▶ [Short task 1]: In the article about the Cardinals' dilemma with Alex Reyes, why were the boy's baseball cards barely worth anything by the time their value was appreciated? Answer in one to three sentences.
▶ [Short task 2]: Write the next part of the article on the St. Louis Cardinals and pitcher Alex Reyes, picking up after its final sentence.

▶ [Document section]:
St. Louis Cardinals

To start or not to start? St. Louis Cardinals face dilemma with pitcher Alex Reyes

A young boy growing up in Belleville in the 1990s received a set of baseball cards from his uncle every birthday and Christmas for a number of years.

The cards, though, were not to be played with. They were an investment, meant to be stored until the time was right to squeeze every last potential nickel from their potential value.

The problem was that many other boys got the exact same present from many other uncles, and so by the time that potential value was appreciated, it had evaporated into a flooded market, and the cards were barely worth their weight in cardboard. What started as a thoughtful gesture became merely a temptation on the front end and a disappointment on the back end.

The St. Louis Cardinals face roughly the same dilemma with pitcher Alex Reyes.

There certainly aren’t countless copies of Reyes available on the marketplace, but the risk of leaving him on the shelf too long leaves the club attempting to strike a delicate balance between building strength and allowing him to let it fly.

▶ [Extracted material]:
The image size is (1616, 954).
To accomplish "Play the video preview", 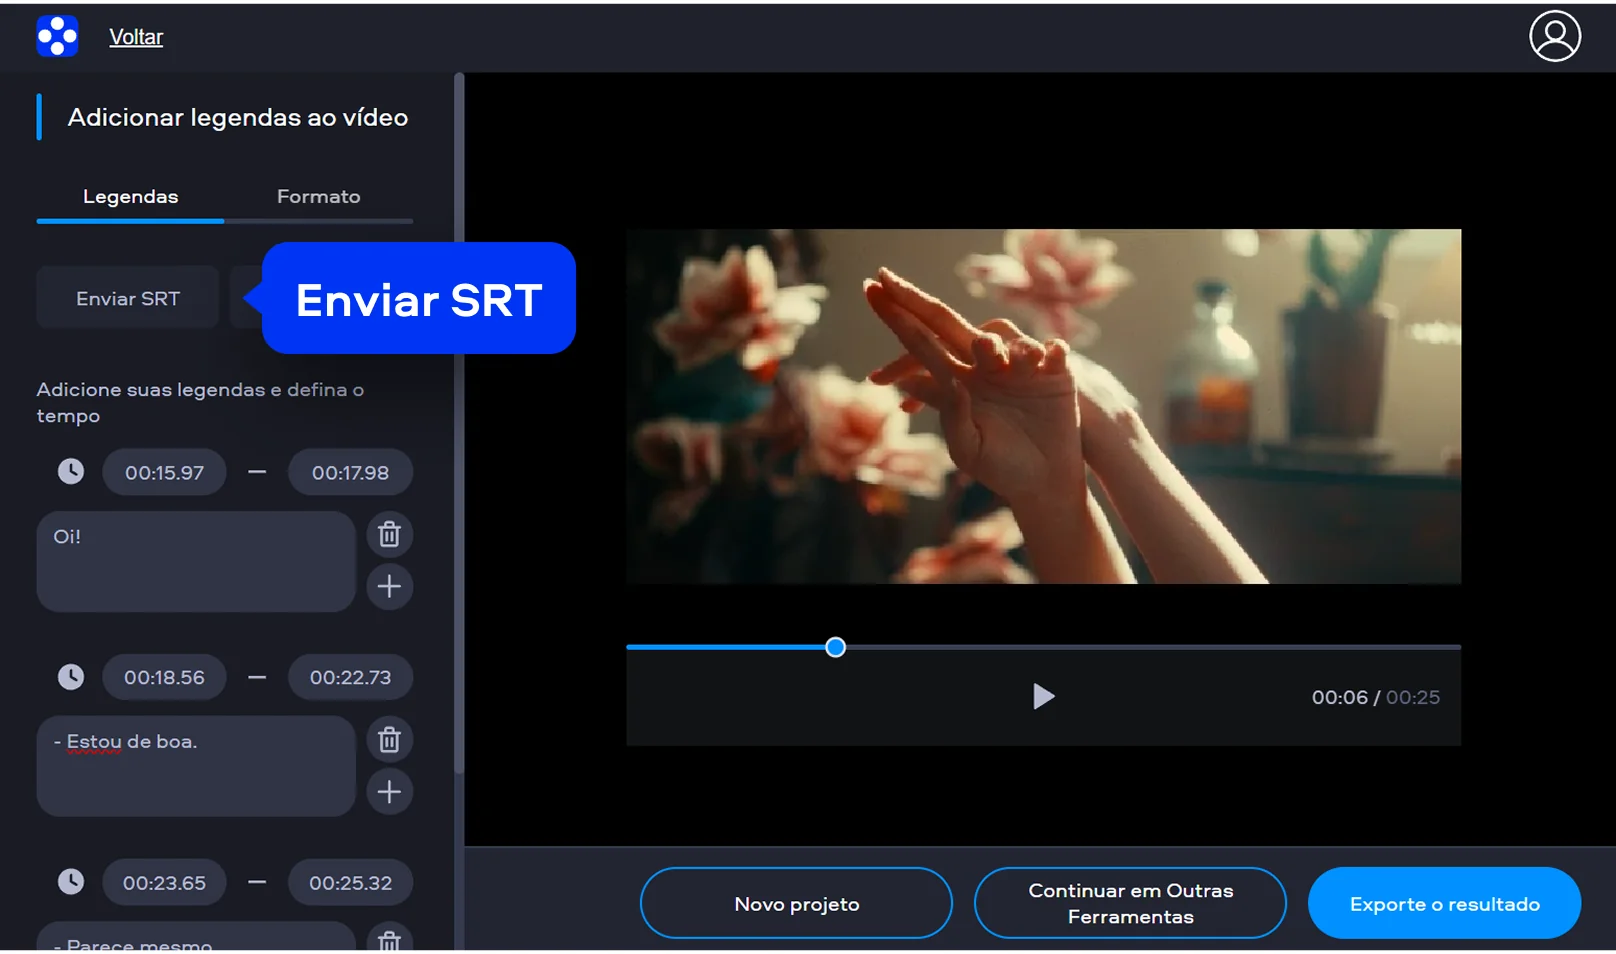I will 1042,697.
==
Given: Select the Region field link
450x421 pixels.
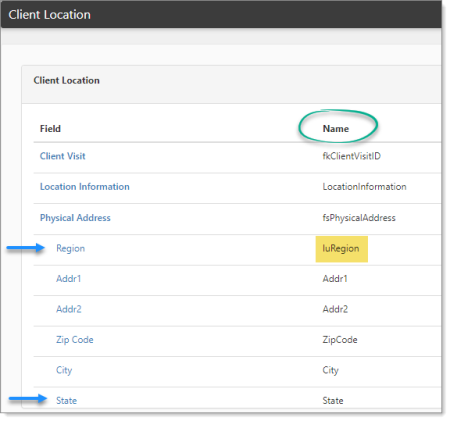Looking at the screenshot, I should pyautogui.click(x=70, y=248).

▶ [Written answer 1]: Many other boys got the exact same cards from their uncles, so the market was flooded. By the time the cards' potential value was appreciated, it had evaporated.

▶ [Written answer 2]:
And yet despite the club’s acknowledgement this week that lingering soreness in Miles Mikolas’s throwing shoulder will prevent him from being part of the starting rotation to begin the season, the Cardinals announced this week Reyes will open the 2021 season in the bullpen, placing perhaps the club’s most talented pitcher on a track for conservative contributions.

“It just makes a lot of sense based on his workload prior to this,” manager Mike Shildt said. “It does make some sense to get him up in innings, which will be used in a multi inning situation. We’ve got a good bullpen, but he’ll be a big part of it.”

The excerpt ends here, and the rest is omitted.